▶ [DIRECTIONS]:
Below are some records. Return exactly the lines from the one containing "has height=381, width=507." through the one containing "Enable upload without", both included, and only those.

▶ [DATA]:

************

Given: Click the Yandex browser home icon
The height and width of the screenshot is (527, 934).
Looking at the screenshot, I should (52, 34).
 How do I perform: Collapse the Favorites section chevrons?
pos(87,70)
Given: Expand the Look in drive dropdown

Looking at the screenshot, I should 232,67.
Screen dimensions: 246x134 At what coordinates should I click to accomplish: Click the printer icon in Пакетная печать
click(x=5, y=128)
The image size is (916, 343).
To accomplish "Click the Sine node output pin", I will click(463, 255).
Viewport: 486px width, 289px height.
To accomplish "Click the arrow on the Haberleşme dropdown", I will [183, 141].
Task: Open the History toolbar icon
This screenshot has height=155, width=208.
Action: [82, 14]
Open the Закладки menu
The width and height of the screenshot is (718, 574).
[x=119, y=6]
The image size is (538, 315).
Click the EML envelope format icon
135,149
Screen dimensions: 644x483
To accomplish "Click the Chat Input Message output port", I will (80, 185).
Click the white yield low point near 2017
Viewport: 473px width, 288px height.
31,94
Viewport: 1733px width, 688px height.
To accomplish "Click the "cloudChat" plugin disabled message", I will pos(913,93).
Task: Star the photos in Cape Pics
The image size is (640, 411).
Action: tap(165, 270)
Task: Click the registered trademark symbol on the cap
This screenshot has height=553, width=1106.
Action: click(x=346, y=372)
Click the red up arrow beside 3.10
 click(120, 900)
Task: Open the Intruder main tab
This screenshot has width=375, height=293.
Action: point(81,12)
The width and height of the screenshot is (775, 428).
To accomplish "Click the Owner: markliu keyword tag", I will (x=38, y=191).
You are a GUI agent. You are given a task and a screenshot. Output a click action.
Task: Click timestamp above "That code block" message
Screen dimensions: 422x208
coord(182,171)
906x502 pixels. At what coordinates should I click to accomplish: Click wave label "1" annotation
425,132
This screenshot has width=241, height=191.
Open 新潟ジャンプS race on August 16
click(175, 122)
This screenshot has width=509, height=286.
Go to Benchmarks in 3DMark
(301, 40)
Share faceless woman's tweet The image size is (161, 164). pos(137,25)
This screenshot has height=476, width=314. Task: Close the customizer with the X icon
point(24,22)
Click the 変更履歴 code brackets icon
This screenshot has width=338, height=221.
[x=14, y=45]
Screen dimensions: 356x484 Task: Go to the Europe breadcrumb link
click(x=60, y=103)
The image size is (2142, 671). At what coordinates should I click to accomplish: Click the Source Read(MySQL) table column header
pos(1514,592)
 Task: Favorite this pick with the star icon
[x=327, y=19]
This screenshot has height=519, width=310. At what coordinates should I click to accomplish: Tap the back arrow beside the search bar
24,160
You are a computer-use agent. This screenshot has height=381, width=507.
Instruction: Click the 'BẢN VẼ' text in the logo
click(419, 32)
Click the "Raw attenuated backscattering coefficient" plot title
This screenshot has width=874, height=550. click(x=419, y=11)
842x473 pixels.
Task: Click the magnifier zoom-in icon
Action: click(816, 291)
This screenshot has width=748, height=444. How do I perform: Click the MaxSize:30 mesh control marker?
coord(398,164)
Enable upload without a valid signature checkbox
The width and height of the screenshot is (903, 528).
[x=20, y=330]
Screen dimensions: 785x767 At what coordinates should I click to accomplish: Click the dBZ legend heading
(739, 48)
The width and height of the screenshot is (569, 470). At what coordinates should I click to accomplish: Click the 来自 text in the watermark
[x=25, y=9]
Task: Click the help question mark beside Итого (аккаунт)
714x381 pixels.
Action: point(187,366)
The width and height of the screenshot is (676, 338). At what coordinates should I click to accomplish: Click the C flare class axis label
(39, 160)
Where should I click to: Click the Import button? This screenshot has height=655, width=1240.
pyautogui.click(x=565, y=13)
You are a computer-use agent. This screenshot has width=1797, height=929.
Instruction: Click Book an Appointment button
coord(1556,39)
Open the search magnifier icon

************

▶ [WRITTEN ANSWER]:
You are a computer-use agent. This screenshot has height=381, width=507.
Instruction: Click the 'BẢN VẼ' text in the logo
click(419, 32)
Click the "Raw attenuated backscattering coefficient" plot title
This screenshot has width=874, height=550. click(x=419, y=11)
842x473 pixels.
Task: Click the magnifier zoom-in icon
Action: click(816, 291)
This screenshot has width=748, height=444. How do I perform: Click the MaxSize:30 mesh control marker?
coord(398,164)
Enable upload without a valid signature checkbox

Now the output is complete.